I looked at the code only for a few minutes, but the impression I got
is that this is not at all about "Aggressive Golang Garbage Collection
Issues When Using cgo". I think it instead about not
following/ignoring the documented rules for Go/CGo interaction as well
as not following/ignoring the documented rules about safe/supported
uses of unsafe.Pointers.

[SEstes] The original problem which was described as being in LockST() was indeed due to aggressive GC and was cured by Ian's suggestion to use KeepAlive(). I thought the problems had a single origin but was evidently wrong. Something else is going on which has yet to be understood.
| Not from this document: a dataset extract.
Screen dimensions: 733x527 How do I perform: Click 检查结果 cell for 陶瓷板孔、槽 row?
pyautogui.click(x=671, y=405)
[SEstes] As for cgo rules, I assure you I have read and put into practice every documented rule for cgo/Go interaction as well as the uses of unsafe pointers as best I am able. There are no "known" violations. There are constraints on what i'm able to do when wrapping existing (released and largely immutable) interfaces. Obviously if something was just flat not possible, we'd create a new call to do what we want but I'm of the opinion that this code follows the rules though since it is interfacing with C and doesn't support some of the things that C does (array references and variadic plists for example), we have to get a little off the beaten path for workarounds. If there is some way the code does NOT follow the rules, I really would like to know exactly where and how it could work instead if possible. We do not intend for production code to violate rules. That's just a recipe for trouble.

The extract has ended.